Identity Negotiation Within the Hip Hop Community

Pinder: Contemporary artists, such as Lorraine O’Grady, explore the issue of biraciality and its “good” and “bad” dichotomy within our society.

Waegner: Through the negotiation of ethnicity and identity, artists in “Performing Postmodernist Passing” depict the trope of yellowface/blackface in their work.

Hip-Hop Project (1), 2001
Hip-Hop Project (1), Nikki S. Lee, (2001)
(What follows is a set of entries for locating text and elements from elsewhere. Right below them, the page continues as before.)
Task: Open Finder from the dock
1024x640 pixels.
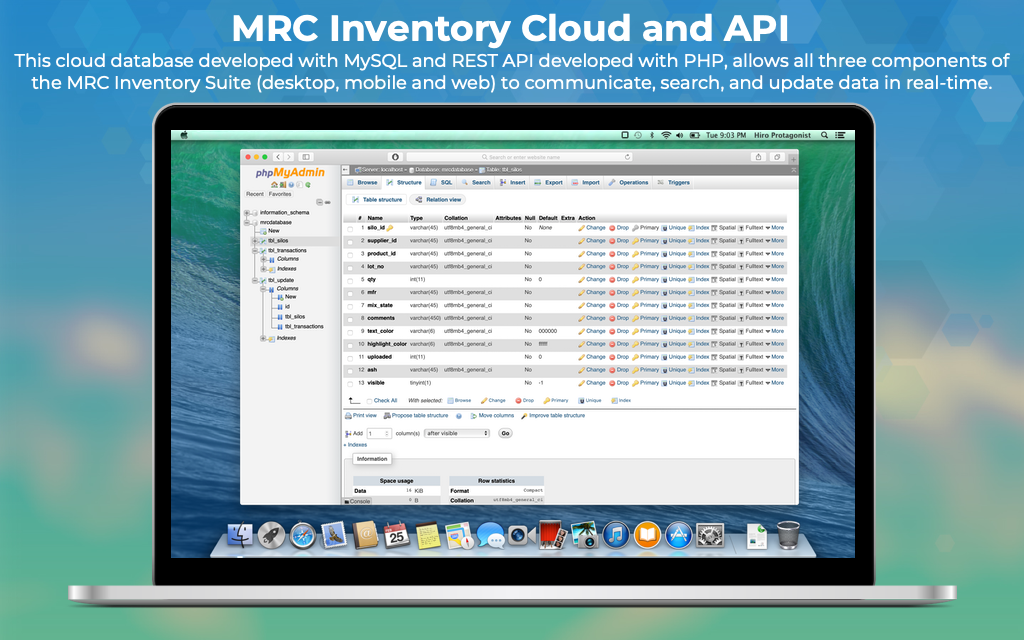Action: (x=240, y=536)
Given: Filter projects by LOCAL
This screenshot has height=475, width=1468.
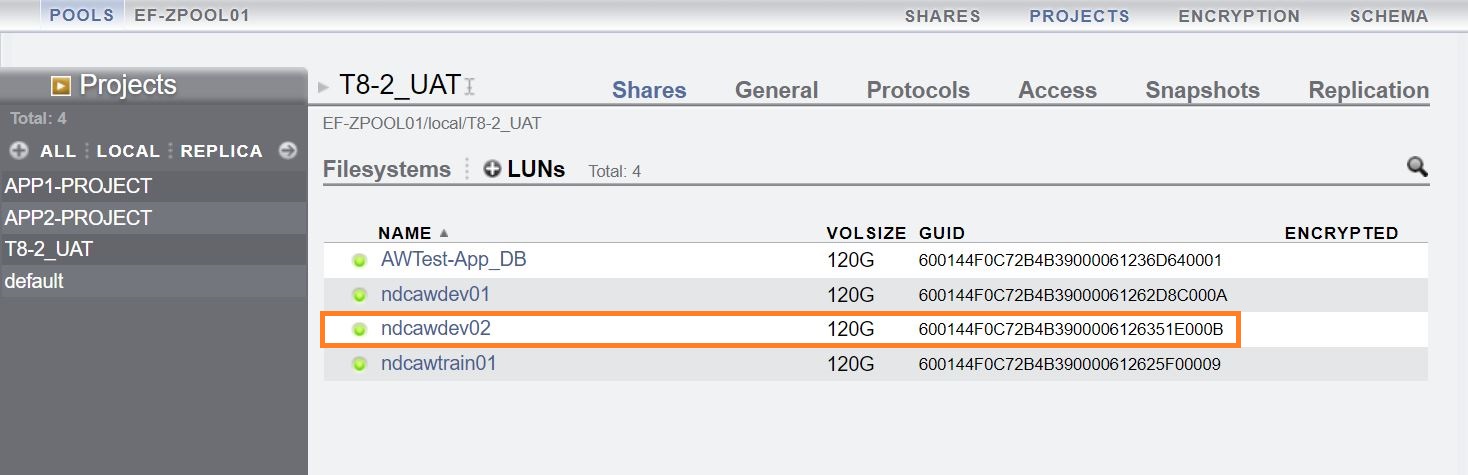Looking at the screenshot, I should click(128, 151).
I am intrigued by Nikki S. Lee’s yellowface/black face impersonation in the Hip-Hop Project (1) (2001), in which she immerses herself into the predominately African-American hip-hop community in the Bronx. Despite her negotiation of identity, and “playful postmodernist passing” (Waegner, 223), Lee is suggesting that in order to be accepted you have to become an insider which can play into the reality of social and cultural isolation if one is an outsider. I would argue that in this image Lee still appears to be of Asian identity, which questions the success of her passing. However, since hip-hop is a “cross-cultural portability” (Waegner, 225), having Lee pose as her true South Korean self would change the reception of this photo. I would then interpret this image as hip-hop crossing social and cultural barriers, as it does today, regardless of race and ethnicity. One does not have to identify with a certain type to appreciate a specific genre of music, which is not what I interpret this image to portray. What about the Latino/a community within in the Bronx that is a part of the hip-hop community? Lee’s impersonation of a woman of African descent rejects the diversity of such community, making it race-specific and stereotypical.